Optimization Options

The optimization options let you specify how to optimize your applications for speed, particular processors, code size, and so forth.

For more information about optimization, see "Compiler Optimizations Overview" and related sections in the Intel® Fortran User's Guide for Linux Volume II: Optimizing Applications.

Descriptions of Optimization Options

-arch keyword (IA-32 systems only)

Default: -arch pn4

Determines the version of the architecture for which the compiler generates instructions.

The following are -arch options:

-arch pn1
Optimizes for the Intel® Pentium® processor.
-arch pn2
Optimizes for the Intel® Pentium® Pro, Intel® Pentium® II, and Intel® Pentium® III processors.
-arch pn3
Optimizes for the Intel® Pentium® Pro, Intel® Pentium® II, and Intel® Pentium® III processors. This is the same as specifying the /arch:pn2 option.
-arch pn4
Optimizes for the Intel® Pentium® 4 processor.
-arch SSE
Optimizes for Intel® Pentium® 4 processors with Streaming SIMD Extensions (SSE).
-arch SSE2
Optimizes for Intel® Pentium® 4 processors with Streaming SIMD Extensions 2 (SSE2).

-assume [no]buffered_io

Default: -assume nobuffered_io (buffer is flushed as each record is written)

Specifies whether records are written (flushed) to disk as each is written or are accumulated in the buffer. If you specify -assume buffered_io, records accumulate in the buffer.

For disk devices, -assume buffered_io (or the equivalent OPEN statement BUFFERED='YES' specifier or the FORT_BUFFERED run-time environment variable) requests that the internal buffer will be filled, possibly by many record output statements (WRITE), before it is written to disk by the Fortran run-time system. If a file is opened for direct access, I/O buffering will be ignored.

Using buffered writes usually makes disk I/O more efficient by writing larger blocks of data to the disk less often. However, if you request buffered writes, records not yet written to disk may be lost in the event of a system failure.

Unless you set the FORT_BUFFERED environment variable to true, the default is BUFFERED='NO' and -assume nobuffered_io for all I/O, in which case the Fortran run-time system empties its internal buffer for each WRITE (or similar record output statements).

The OPEN statement BUFFERED specifier applies to a specific logical unit. In contrast, the -assume [no]buffered_io option and the FORT_BUFFERED environment variable apply to all Fortran units.

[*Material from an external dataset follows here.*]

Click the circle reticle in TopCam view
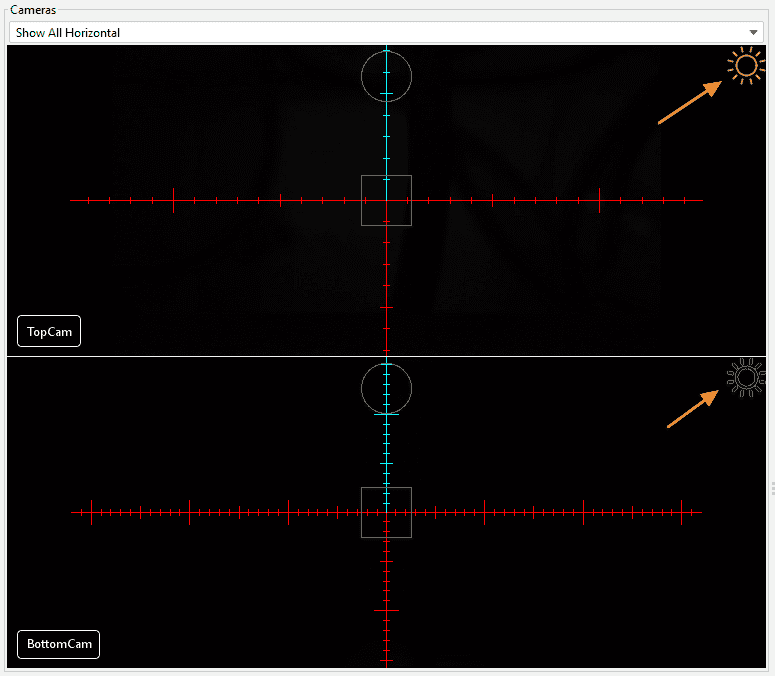 click(386, 76)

-auto_ilp32 (Itanium-based and Intel® EM64T systems only)

Default: Off

Allows the compiler to use 32-bit pointers whenever possible as long as the application does not exceed a 32-bit address space.

Because this optimization requires interprocedural analysis over the whole program, you must use this option with the -ipo option.

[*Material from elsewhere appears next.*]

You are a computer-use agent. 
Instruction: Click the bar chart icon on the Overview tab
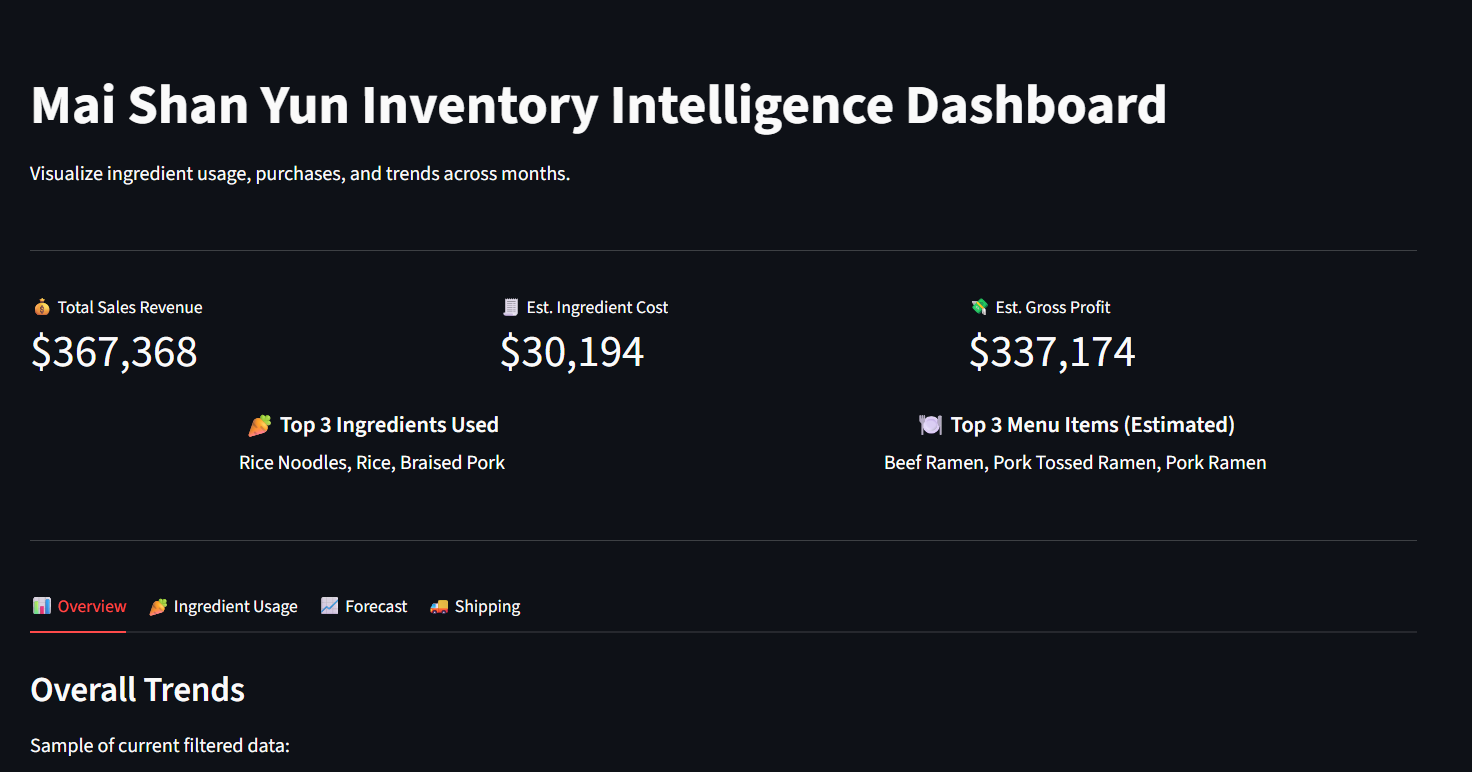(42, 606)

Using this option on programs that exceed 32-bit address space may cause unpredictable results during program execution.

On Intel® EM64T systems, -auto_ilp32 has no effect unless -xP or -axP is also specified.

-ax{K|W|N|B|P} (IA-32 and Intel® EM64T systems only)

Default: None.

Directs the compiler to find opportunities to generate separate versions of functions that take advantage of features that are specific to the specified Intel® processor.

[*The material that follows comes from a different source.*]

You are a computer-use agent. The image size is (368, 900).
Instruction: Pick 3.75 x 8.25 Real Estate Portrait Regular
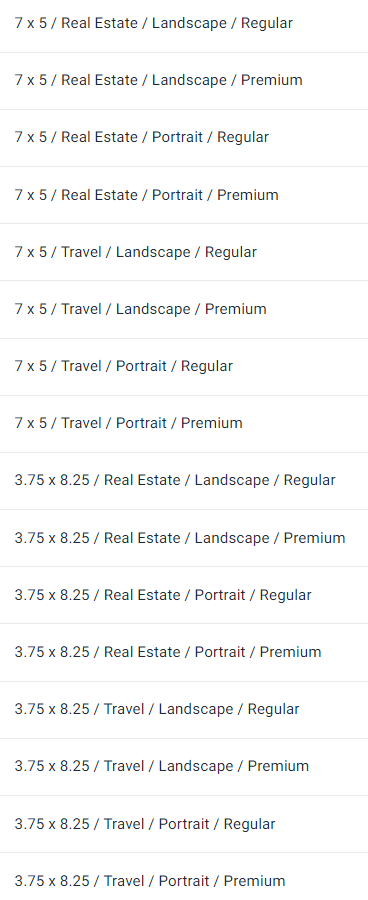[x=184, y=595]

If the compiler finds such an opportunity, it first checks whether generating a processor-specific version of a function is likely to result in a performance gain. If this is the case, the compiler generates both a processor-specific version of a function and a generic version of the function. The generic version will run on any IA-32 processor.

At run time, one of the versions is chosen to execute, depending on the Intel processor in use. In this way, the program can benefit from performance gains on more advanced Intel processors, while still working properly on older IA-32 processors.

Possible values and the processors the code is optimized for are:

-axK Intel Pentium® III and compatible Intel processors
-axW Intel Pentium 4 and compatible Intel processors
-axN Intel Pentium 4 and compatible Intel processors. Programs compiled with this option will detect non-compatible processors and generate an error message during execution. This option also enables new optimizations in addition to Intel processor-specific optimizations.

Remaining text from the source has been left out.